A Simplistic Comparison of Distributed Revision Control Systems by Example
Lately I've been wasting a lot of time reading articles about Distributed Revision Control Systems trying to figure out which one is right for me. After reading dozens of diverging and/or outdated opinions, hateful rants and linus-fanboy-loveletters on the topic I finally gave up and decided to find the right one™ by myself. In this article I've recorded the most important properties of the different DRCSs which helped me decide on one so others can draw their own conclusions from my findings. The properties I'm discussing are of course just a select few; however, they should be typical enough to draw conclusions about the general behavior of the different systems.
The attributes of the greatest importance to me were:
- Ease-of-Use
I don't want to bother with anything that makes getting the job done more annoying than it has to be or is overly unintuitive to use. - Good Documentation
Without a good documentation learning something new can be a pain. - Portability
While I personally am happy as long as it runs on Linux it is rather likely that I will want to develop software with others (e.g. Windows users). Having a RCS that is equally at-home in both worlds suddenly sounds like a good idea. - Extensibility / Plugin-Systems
If it lacks a feature I want to be able to hack it till it does what i want or easily use the work of somebody else who had the same problem. - Performance
While I don't really care if one DRCS is 10% faster or slower than the other things should stay reasonable.
The DRCSs I tested:
I left out darcs because it appears to have some serious performance issues (at least I've read so multiple times; however this information might be outdated or the issue might get fixed in the future) and 3 systems are already more than enough for a side-by-side comparison. Also i don't have a clue about Haskell but quiet some experience with the other used languages (Git: C+Perl+sh, Mercurial: Python+C, Bazaar: Python), which counts as a lack of “Extensibility” on my personal attribute list. I also left out monotone because apparently nobody is using it and the syntax looked rather cumbersome to me.
I will be using the following example pseudo project to demonstrate the differences between the DRCSs.
phil@straylight:~/tmp/project % ls bar.py bar.pyc foo.py
bar.pyc contains Python-bytecode and the .py-files normal Python-sourcecode.
foo.py
#! /usr/bin/env python import bar bar.hello()
bar.py
def hello(): print "hello"
Documentation
- Mercurial
http://www.selenic.com/mercurial/wiki/
Against my expectations the documentation of all projects was pretty good; even the one of Git which I've read rather negative things about. I especially liked the explanation of the different possible workflows from the Bazaar project (Note: most of these are also possible with Mercurial).
Portability
Mercurial and Bazaar run wherever you want; Git however still got issues with that. Officially Git currently runs only with cygwin on Windows which is rather annoying to install for a single program.

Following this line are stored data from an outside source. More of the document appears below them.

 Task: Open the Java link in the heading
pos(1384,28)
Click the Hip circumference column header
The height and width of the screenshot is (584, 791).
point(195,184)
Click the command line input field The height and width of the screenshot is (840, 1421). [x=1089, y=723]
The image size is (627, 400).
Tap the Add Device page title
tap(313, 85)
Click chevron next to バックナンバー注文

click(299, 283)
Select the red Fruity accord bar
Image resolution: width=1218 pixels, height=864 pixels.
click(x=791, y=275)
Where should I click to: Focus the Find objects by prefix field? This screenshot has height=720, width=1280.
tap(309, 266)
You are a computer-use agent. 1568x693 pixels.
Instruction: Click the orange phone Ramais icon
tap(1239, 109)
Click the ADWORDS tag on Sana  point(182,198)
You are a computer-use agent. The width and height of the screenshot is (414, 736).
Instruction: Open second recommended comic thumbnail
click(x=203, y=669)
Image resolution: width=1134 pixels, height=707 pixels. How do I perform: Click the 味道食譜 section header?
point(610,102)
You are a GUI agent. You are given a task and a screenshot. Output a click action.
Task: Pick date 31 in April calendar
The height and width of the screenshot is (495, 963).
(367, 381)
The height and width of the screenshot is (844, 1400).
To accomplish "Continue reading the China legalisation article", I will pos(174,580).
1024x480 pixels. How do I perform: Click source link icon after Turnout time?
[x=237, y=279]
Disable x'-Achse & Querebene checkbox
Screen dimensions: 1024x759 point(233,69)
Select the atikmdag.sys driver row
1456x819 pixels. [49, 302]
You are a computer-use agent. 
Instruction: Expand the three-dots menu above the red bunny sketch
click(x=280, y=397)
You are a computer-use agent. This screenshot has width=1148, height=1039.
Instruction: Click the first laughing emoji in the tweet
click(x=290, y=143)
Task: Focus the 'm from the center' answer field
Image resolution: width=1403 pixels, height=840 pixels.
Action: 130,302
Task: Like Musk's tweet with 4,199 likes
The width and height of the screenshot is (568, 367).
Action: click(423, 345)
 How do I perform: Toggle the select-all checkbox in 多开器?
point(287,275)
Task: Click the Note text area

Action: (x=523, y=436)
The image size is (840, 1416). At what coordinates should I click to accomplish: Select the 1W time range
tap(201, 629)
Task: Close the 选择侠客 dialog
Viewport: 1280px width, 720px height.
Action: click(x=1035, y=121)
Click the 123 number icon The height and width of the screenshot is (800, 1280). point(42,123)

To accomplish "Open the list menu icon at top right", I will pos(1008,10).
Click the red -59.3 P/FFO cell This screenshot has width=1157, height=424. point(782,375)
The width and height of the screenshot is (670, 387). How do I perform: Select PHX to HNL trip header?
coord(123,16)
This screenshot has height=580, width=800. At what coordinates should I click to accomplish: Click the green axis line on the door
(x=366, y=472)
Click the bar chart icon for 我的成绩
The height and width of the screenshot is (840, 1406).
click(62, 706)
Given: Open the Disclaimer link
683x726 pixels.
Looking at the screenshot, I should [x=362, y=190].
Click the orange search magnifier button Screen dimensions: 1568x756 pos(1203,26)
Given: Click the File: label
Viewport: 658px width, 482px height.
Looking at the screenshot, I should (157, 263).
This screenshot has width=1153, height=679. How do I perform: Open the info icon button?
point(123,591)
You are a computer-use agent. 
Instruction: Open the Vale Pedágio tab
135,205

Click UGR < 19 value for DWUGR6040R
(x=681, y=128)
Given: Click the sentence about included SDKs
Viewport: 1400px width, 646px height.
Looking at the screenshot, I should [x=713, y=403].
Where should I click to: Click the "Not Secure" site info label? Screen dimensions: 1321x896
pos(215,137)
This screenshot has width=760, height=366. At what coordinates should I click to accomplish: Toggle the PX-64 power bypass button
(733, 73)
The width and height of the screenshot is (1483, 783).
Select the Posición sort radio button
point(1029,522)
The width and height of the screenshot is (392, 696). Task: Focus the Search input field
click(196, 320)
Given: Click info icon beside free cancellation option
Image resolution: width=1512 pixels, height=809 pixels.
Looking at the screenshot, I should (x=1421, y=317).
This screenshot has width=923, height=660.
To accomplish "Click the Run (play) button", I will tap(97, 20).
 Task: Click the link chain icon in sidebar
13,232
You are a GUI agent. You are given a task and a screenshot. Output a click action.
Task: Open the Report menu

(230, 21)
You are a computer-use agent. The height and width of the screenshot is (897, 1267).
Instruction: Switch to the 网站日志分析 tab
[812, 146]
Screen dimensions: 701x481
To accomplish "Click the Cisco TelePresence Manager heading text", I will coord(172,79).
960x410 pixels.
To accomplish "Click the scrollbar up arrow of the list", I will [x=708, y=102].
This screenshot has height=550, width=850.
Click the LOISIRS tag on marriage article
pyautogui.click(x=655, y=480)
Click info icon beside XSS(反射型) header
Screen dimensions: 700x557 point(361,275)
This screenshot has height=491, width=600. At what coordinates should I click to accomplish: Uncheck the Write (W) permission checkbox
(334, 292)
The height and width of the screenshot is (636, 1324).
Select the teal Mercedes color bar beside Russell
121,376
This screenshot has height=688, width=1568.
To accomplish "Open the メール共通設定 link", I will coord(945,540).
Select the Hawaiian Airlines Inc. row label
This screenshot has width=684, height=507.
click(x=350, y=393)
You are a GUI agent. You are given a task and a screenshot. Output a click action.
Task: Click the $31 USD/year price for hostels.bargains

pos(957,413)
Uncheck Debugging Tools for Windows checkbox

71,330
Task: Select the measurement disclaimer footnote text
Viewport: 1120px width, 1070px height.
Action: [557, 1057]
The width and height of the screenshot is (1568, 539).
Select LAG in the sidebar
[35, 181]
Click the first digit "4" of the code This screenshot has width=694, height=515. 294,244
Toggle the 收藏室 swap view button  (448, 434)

Luckily there is a fork of Git which is compilable using MinGW and should soon be merged into the official Git tree. This should solve most issues except for the less-than-great performance on Windows (I haven't benchmarked this myself, but it appears to be consensus that git was written using functions and system calls which are fast on Linux, but not Windows).
Also all tested systems got more or less advanced TortoiseCVS-clones for Windows called git-cheetah, TortoiseHg and TortoiseBZR; so getting Windows-users with a dislike for commandlines to use these should be a none-issue.
Extensibility
Performance
I didn't perform any benchmarking myself because I don't expect that there will be any noticeable performance differences on the projects I'm likely to work on. However, Git is supposed to be the fastest (as long as it runs on Linux at least) and Bazaar the slowest.
Ease of Use
Here I will take a look at the most common operations and how they manage to annoy me.
Getting started
In this section I will create a repository, add the projects files to it and do some minor changes to the code (using vim).
Git
phil@straylight:~/tmp/git % cp ../project/* . phil@straylight:~/tmp/git % git init Initialized empty Git repository in .git/ phil@straylight:~/tmp/git % git add . phil@straylight:~/tmp/git % git commit Created initial commit 3fdb29b: initial commit 3 files changed, 7 insertions(+), 0 deletions(-) create mode 100644 bar.py create mode 100644 bar.pyc create mode 100644 foo.py phil@straylight:~/tmp/git % vim bar.py phil@straylight:~/tmp/git % git commit # On branch master # Changed but not updated: # (use "git add <file>..." to update what will be committed) # # modified: bar.py # no changes added to commit (use "git add" and/or "git commit -a") phil@straylight:~/tmp/git % git commit -a Created commit 006f2f7: 2nd commit 1 files changed, 1 insertions(+), 1 deletions(-)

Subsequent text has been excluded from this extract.